Fulla bears false message to a king so that Frigga can win a bet against Odin: “Frigg sent her handmaiden, Fulla, to Geirröth. She bade the king beware lest a magician who was come thither to his land should bewitch him, and told this sign concerning him, that no dog was so fierce as to leap at him.” [Grimnismol, Poetic Edda, 1936 Bellows tr.] After Baldr and Nanna’s death, we are told “Nanna also sent Frigga a linen cassock and other gifts, and to Fulla a gold finger ring” from their new home in the land of the dead. The Heimskingla mentions “On the gold band of Fulla’s brow” in an unrelated poem.

Gefjon is the only one among them with a full story, and in fact Gylfaginning starts with her tale. The author uses it to write down all the lore he has collected by framing it within King Gylfi’s quest to find and question the Aesir about their accomplishments. The Heimskingla, the quasi-historical account of the kings of Norway, mentions that Gefjon married Skjöldr, a legendary Danish king, and that the two lived in Lejre, Denmark. Snorri’s Nafnathulur names Skjöldr a son of Odin, but in the Heimskringla these are all considered mortal humans.

They are also named in a few kennings, as well as here: “Ægir, who was well skilled in magic, once went to Asgard, where he met with a very good reception. Supper time being come, the twelve mighty Æsir,— Odin, Thor, Njord, Frey, Tyr, Heimdall, Bragi, Vidar, Vali, Ullur, Hoenir and Forseti, together with the Asynjor,— Frigga, Freyja, Gefjon, Iduna, Gerda, Siguna, Fulla and Nanna” [Skáldskaparmál, Prose Edda, 1906 Blackwell tr.]

Everything else we know of them are either scholarly theories or personal gnosis based on modern spiritual experiences.

Why are they called Handmaidens if they’re such powerful Goddesses?

First, they are called maidens because they have no husbands. The Old Norse mær is often translated as “virgin” but this is ridiculous. In the above text we read that “fourth is Gefjun: she is a virgin, and they that die maidens attend her,“ yet we also know from the first paragraph of Gylfaginning (in the same book, by the same author) that she had four sons from a Giant. Putting aside notions of immaculate conception, mær cannot possibly mean virgin. Clearly a woman can have as much sex as she wants, even bear children, and still be a mær. The only meaning that makes sense is “independant woman.”
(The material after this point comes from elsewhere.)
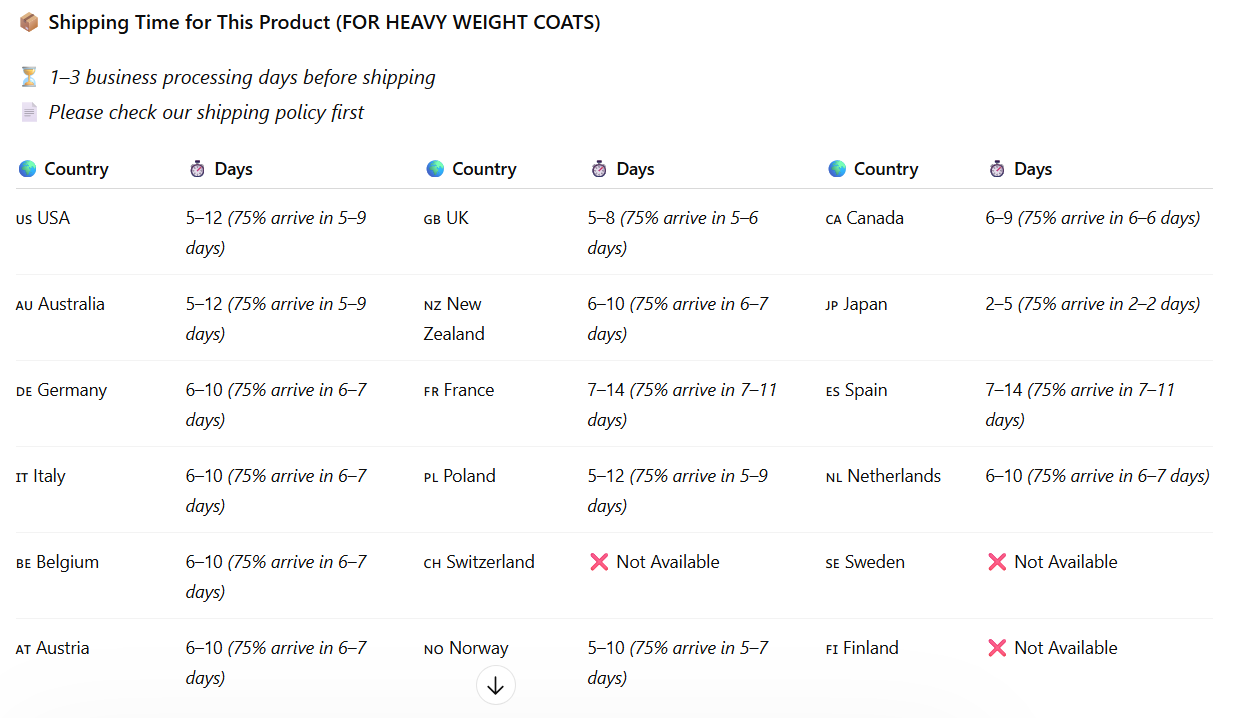Click the shipping policy text line
The image size is (1243, 718).
(x=206, y=112)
A maiden could even be in a relationship with another woman and still be such. While there was a stigma upon men who had sex with other men, though only if they were the ones being penetrated, we are fairly sure women were free to discreetly enjoy each other’s company in Viking and earlier periods. If they avoided marriage they would be flannfluga (she who flees the male sex organ), men would be fuðflogi (he who flees the female sex organ), and both would be penalized by law, at least in the later periods. Whatever your preference, you were expected to marry and raise children, so that sort of thing would be done on the side. As exemplified below, a married woman was largely defined by her relationship to her husband. You just couldn’t expect a woman to go against her husband’s wishes, so in order to serve Frigga, these Ladies would have to be free of such attachments.
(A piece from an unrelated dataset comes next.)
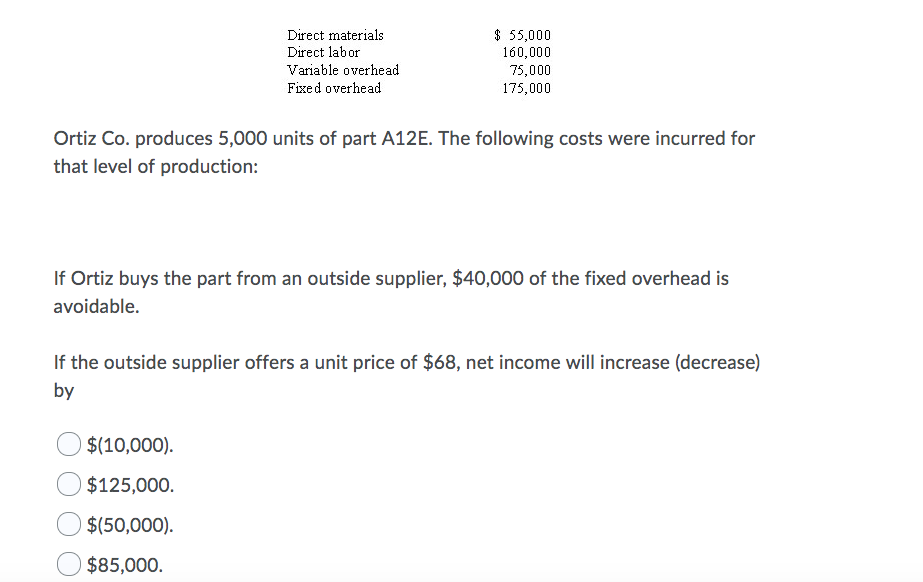Select the $125,000 radio button
Screen dimensions: 923x582
69,484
“Ægir, who was also called Gymir, had prepared ale for the gods, after he had got the mighty kettle, as now has been told. To this feast came Othin and Frigg, his wife. Thor came not, as he was on a journey in the East. Sif, Thor’s wife, was there, and Brag, with Ithun, his wife. Tyr, who had but one hand, was there; the wolf Fenrir had bitten off his other hand when they had bound him. There were Njorth and Skathi his wife, Freyr and Freyja, and Vithar, the son of Othin. Loki was there, and Freyr’s servants Byggvir and Beyla. Many were there of the gods and elves.” [Lokasenna, Poetic Edda, 1936 Bellows tr.]
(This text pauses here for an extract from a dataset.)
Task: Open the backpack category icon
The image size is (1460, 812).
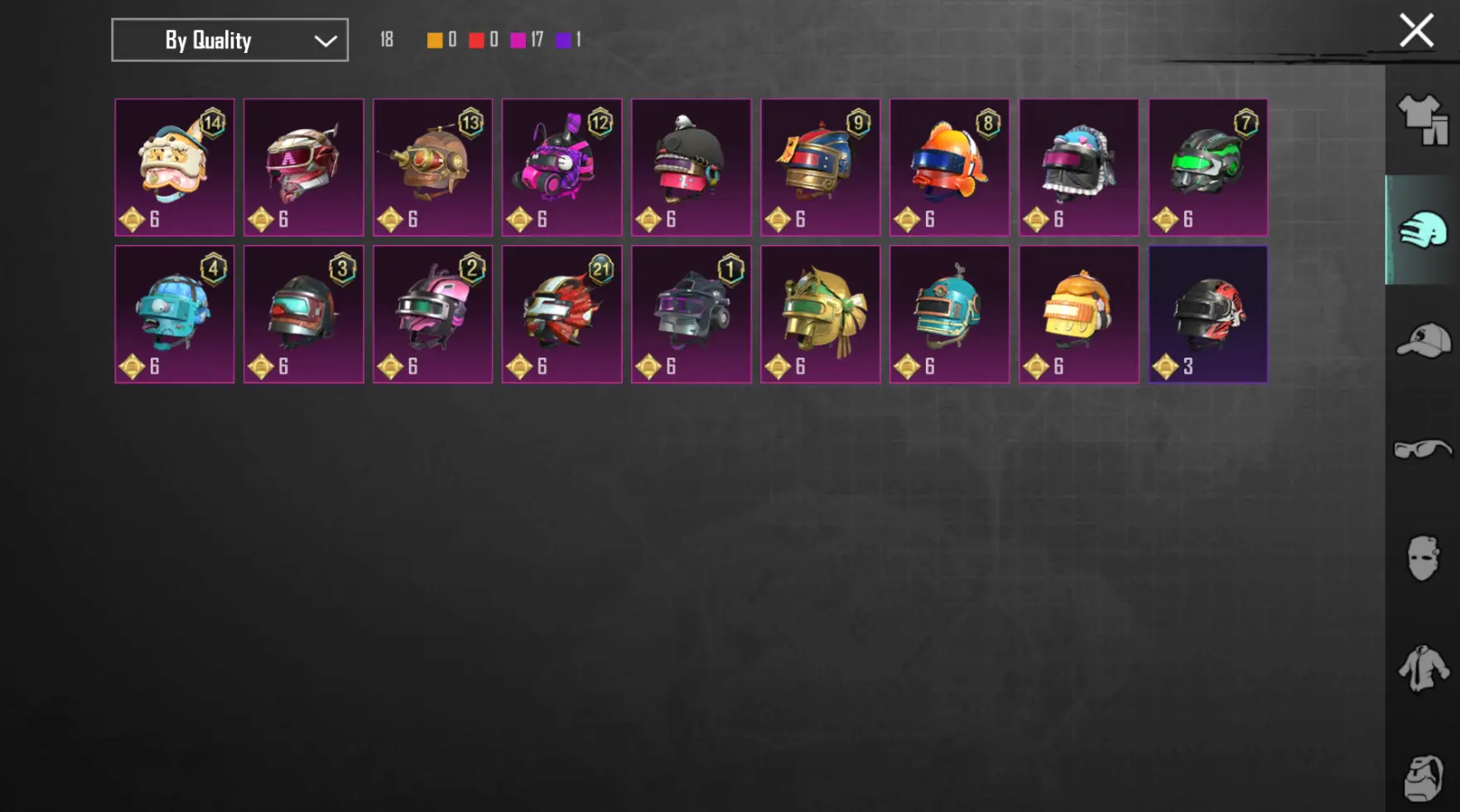Action: pyautogui.click(x=1423, y=777)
At the mention of many Gods and Alfar, we can imagine others were present. Since Loki’s slurs are mostly sexual, only Gefjon later gets named and insulted in the tale. The rest of the Ladies, if present, were not involved with men and thus not worth mentioning. There was no shame in women being together. As the old reasoning goes, if there’s no penis involved, how could it possibly be sex?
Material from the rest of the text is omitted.